Single vascular smooth cells were prepared with two-step enzyme digestions. Main branch of mesenteric arteries were obtained as mentioned above. After clearance of connective tissue, 1−2 mm small segments were cut and placed in 5ml solution containing (in mM): NaCl 140, KCl 5.4, MgCl2 1, CaCl2 0.1, HEPES 10 and D-glucose 10 for 10 min in room temperature. The tissues were then placed in 1ml of the same solution with 20U of papain (Worthington, New Jersey), 1.25mg dithiothreitol (DTT) and 1% fetal bovine serum. After 25min digestion at 35°C, the tissues were washed and incubated with 440U collagenase (CLS II, Worthington), 1.25mg trypsin inhibitor (Sigma) and 1% fetal bovine serum for 10 min. After thorough washes, the tissues were triturated with a fire-polished Pasteur pipette to yield single cells. The dissociated smooth muscle cells were placed in a petri dish and allowed to attach to the dish surface before recordings. Patch clamp experiments were carried out in the cells that show clear smooth muscle morphology, and had no sign of swelling and shrinkage

Data analysis

Data were presented as means ± s.e. (standard error). Differences were evaluated using Student t-tests or ANOVA, and statistical significance was accepted if P<0.05

Result

1. Activation of the Kir6.1/SUR2B channel by VIP in HEK293 cells

The Kir6.1/SUR2B channel was transiently expressed in the HEK293 cells, and whole cell voltage-clamp was performed on the GFP-positive cells. The cell was exposed to an extracellular perfusion solution after whole-cell configuration formation. Most cells showed small stable baseline currents, and the currents in some cells increased slightly reaching a steady state within a few minutes (Fig.1A). When VIP (30 nM) was applied to the cell in the perfusion solution, the whole-cell currents increased rapidly and reached a plateau in about 2−3 min. KATP channel opener pinacidil (Pin, 10 μM) strongly augmented the currents that was subsequently inhibited by glibenclamide (Glib, 10 μM) (Fig. 1A). Thus we used 10 μM Pin and 10 μM Glib throughout the study unless otherwise stated. Another KATP channel opener, diazoxide (100 μM), opened the channel to the similar degree as Pin, and its effect was also totally blocked by Glib (Online Figure 1). The effect of VIP was completely blocked in the presence of 10 μM Glib suggesting that Kir6.1/SUR2B channel is targeted by VIP (Fig. 1B). For quantitative analysis, the effect of VIP was normalized between the baseline current and the current activated by 10 μM Pin. Under such a condition, the currents activated by 30 nM VIP averaged 58.0±3.4% (n=5).

Fig 1.

Fig 1

Activation of the Kir6.1/SUR2B channel by VIP in HEK293 cells. A. Whole-cell currents were recorded from a cell transfected with Kir6.1/SUR2B. The bath solutions contained 145 mM K+ so that the reversal potential of K+ currents is close to 0 mV. The recording pipette was filled with the same solution with the addition of 1 mM ATP, 0.5 mM ADP, and 1 mM free Mg++. Application of VIP (30 nM) increased the whole-cell currents rapidly and reached a plateau in about 3 min. KATP channel opener pinacidil (Pin, 10 μM) strongly augmented the currents that was potently inhibited by glibenclamide subsequently (Glib, 10 μM). Note that arrows point to where each bottom trace was taken from. B. The effect of VIP was totally blocked in the presence of 10 μM Glib.

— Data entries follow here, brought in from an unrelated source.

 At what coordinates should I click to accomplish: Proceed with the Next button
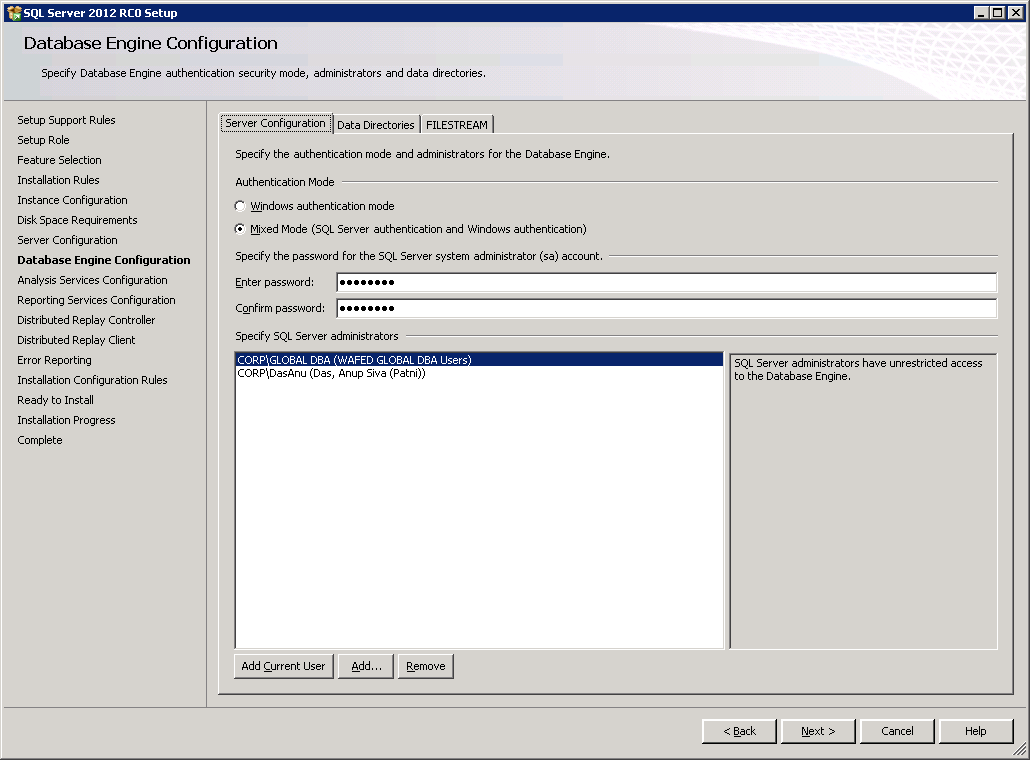pos(818,731)
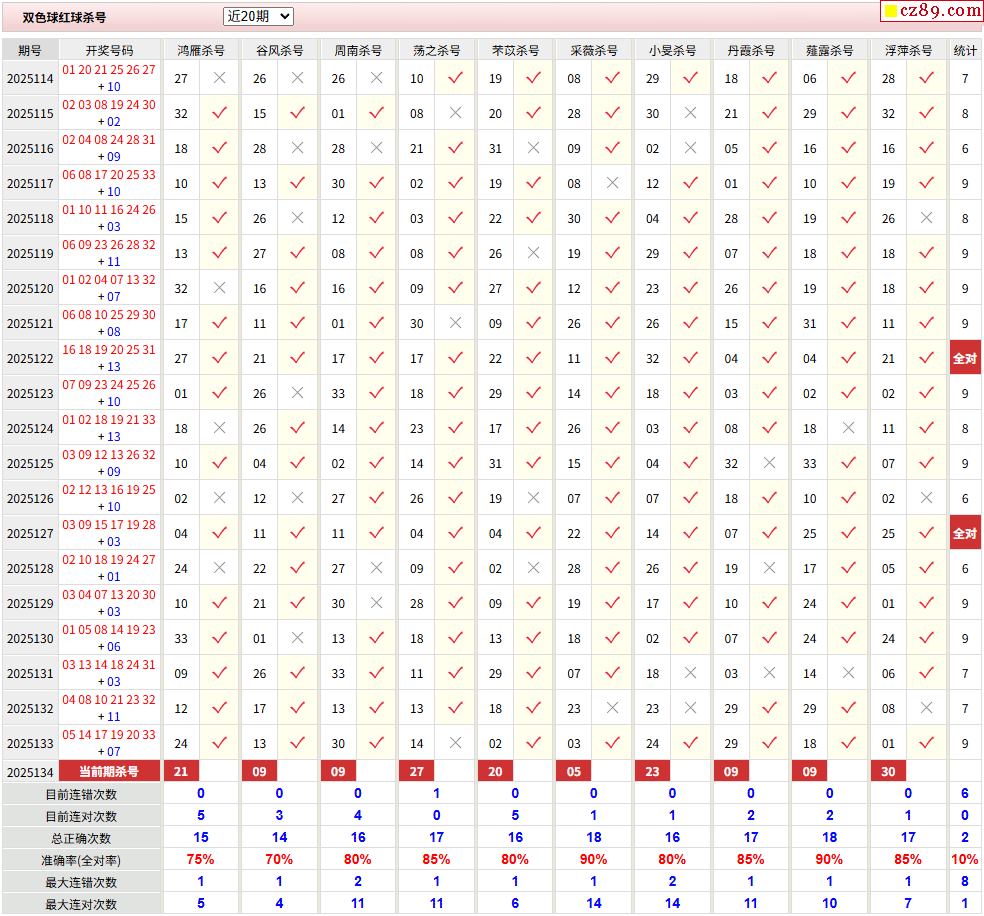This screenshot has width=984, height=916.
Task: Click the check mark for 芣苡杀号 in row 2025133
Action: click(x=533, y=743)
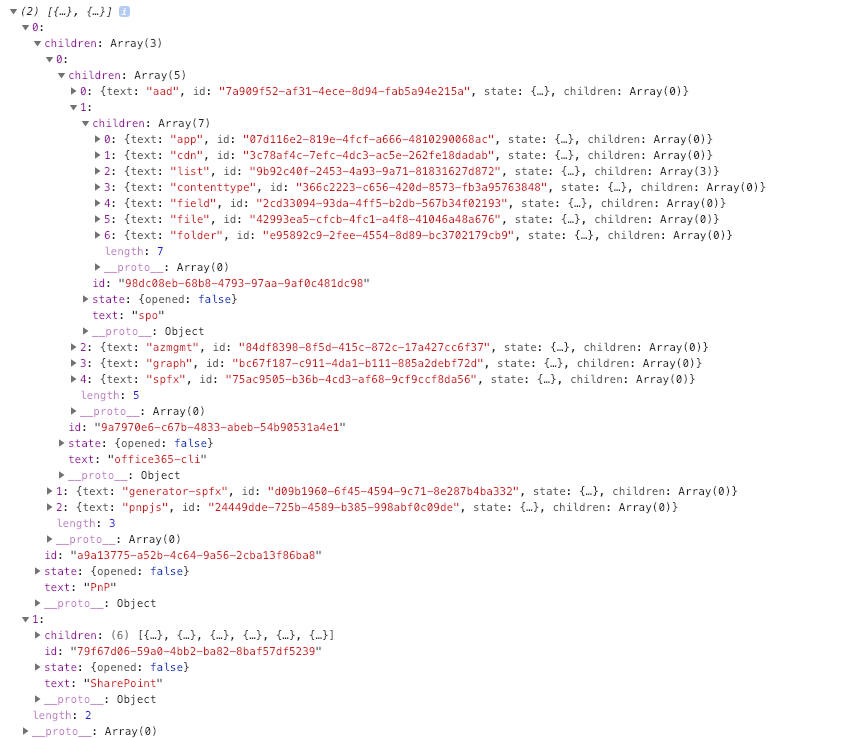Expand state of the PnP node
The height and width of the screenshot is (738, 865).
38,571
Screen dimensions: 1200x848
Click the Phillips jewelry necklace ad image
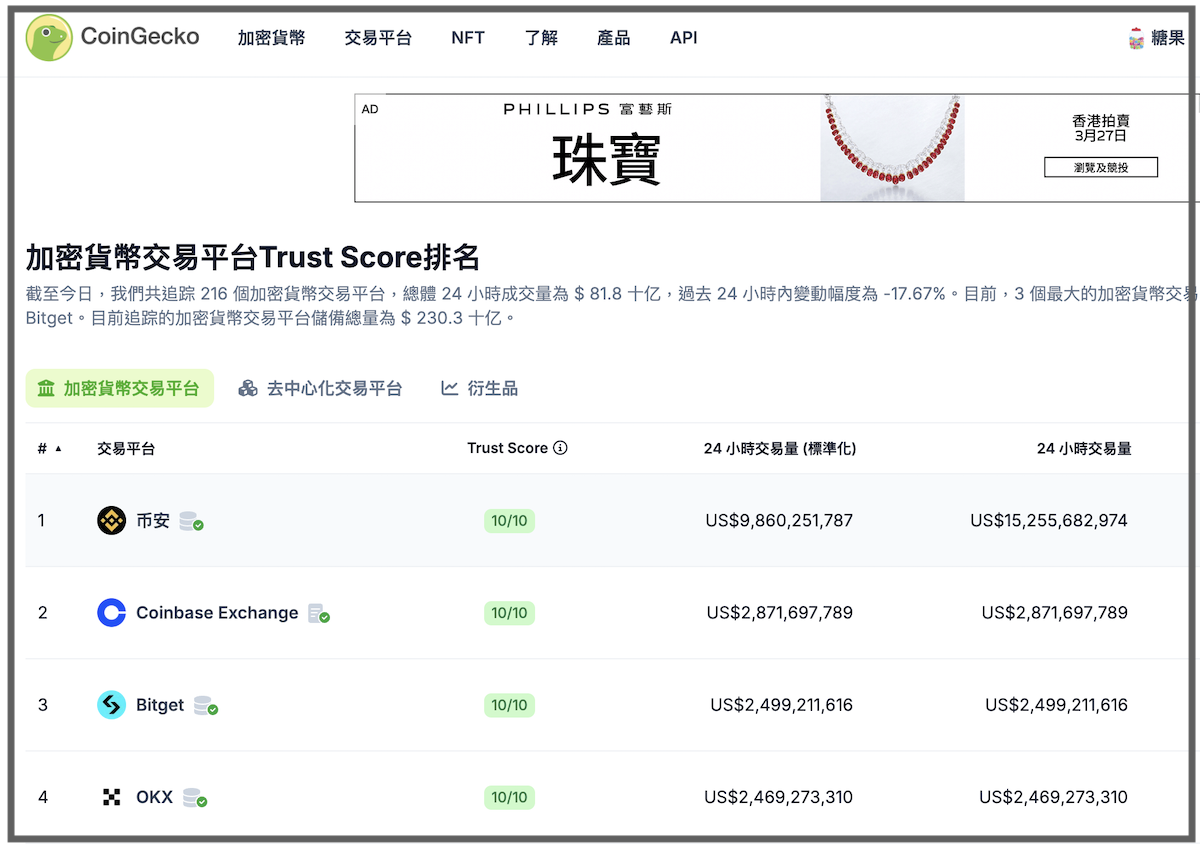pos(892,148)
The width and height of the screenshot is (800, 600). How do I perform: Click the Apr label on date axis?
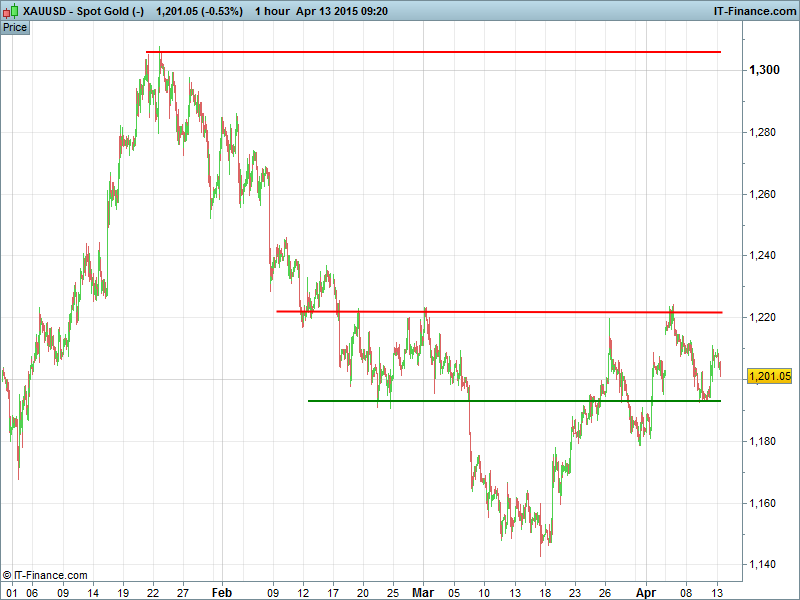646,592
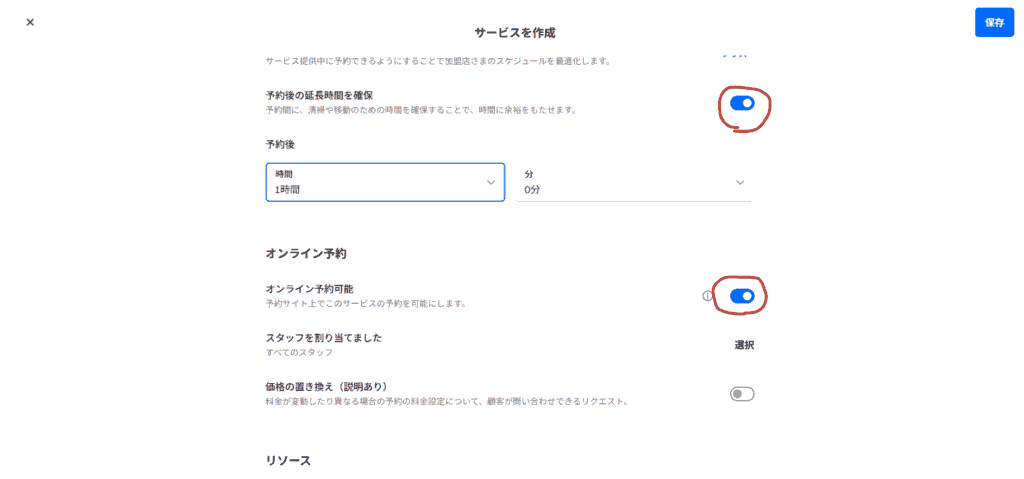Click the 価格の置き換え（説明あり） label text
Viewport: 1024px width, 479px height.
pos(326,387)
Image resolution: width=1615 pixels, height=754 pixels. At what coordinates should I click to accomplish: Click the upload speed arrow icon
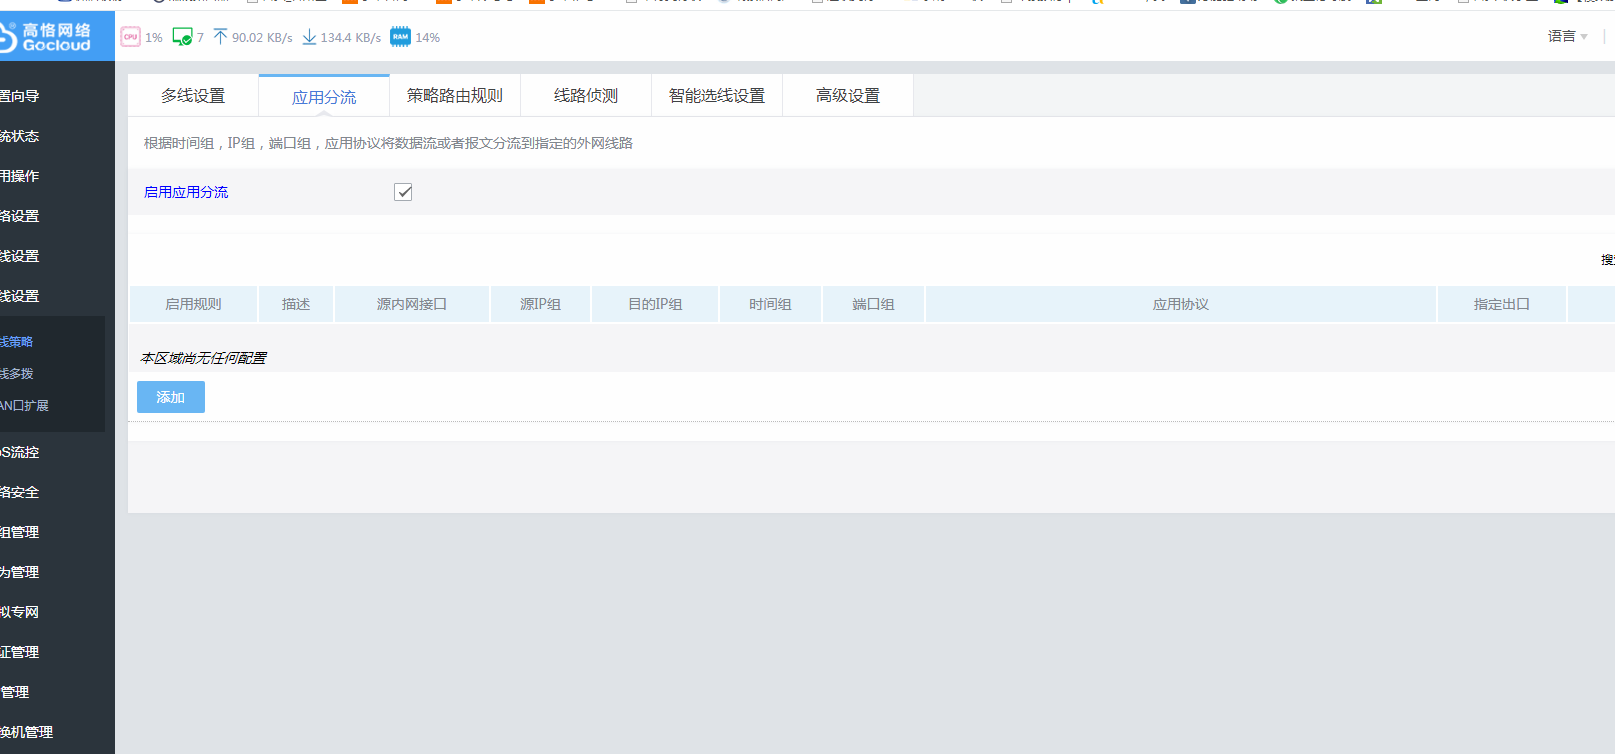[x=220, y=37]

Several control experiments were done. The outward currents studied together with the inward currents using depolarizing (−80 mV) and hyperpolarizing (80 mV) command pulses were affected by VIP and other K+ channel blockers in a similar proportion as the inward currents (Online Figures 1 and 2). Both the Pin-activated inward and outward currents were insensitive to 30 μM 4-aminopyridine (4-AP) and 100 nM charybdotoxin (ChTX), specific blockers of Kv and BK channels, respectively, but inhibited by 1 mM tetrabutylammonium (TBA) (Online Figure 2). Finally, the Pin- and Glib-sensitive currents were not observed in cells transfected with the expression vector alone (Fig.3B), indicating that the VIP-elicited current is conducted through KATP channels.

Fig 3.

Fig 3

Voltage independence. A. Voltage dependence was studied with step command pulses from −120mV to 120mV from a holding potential of 0 mV. The current activation by VIP was observed across the whole voltage range in the HEK cell. B. Similar current activation was not seen in another cell transfected with the vector alone. C. The I-V relationship of VIP and Pin was plotted by normalized to the current at −120 mV. The I-V plots superimposed with each other almost completely indicating the effect of VIP is not voltage-dependent.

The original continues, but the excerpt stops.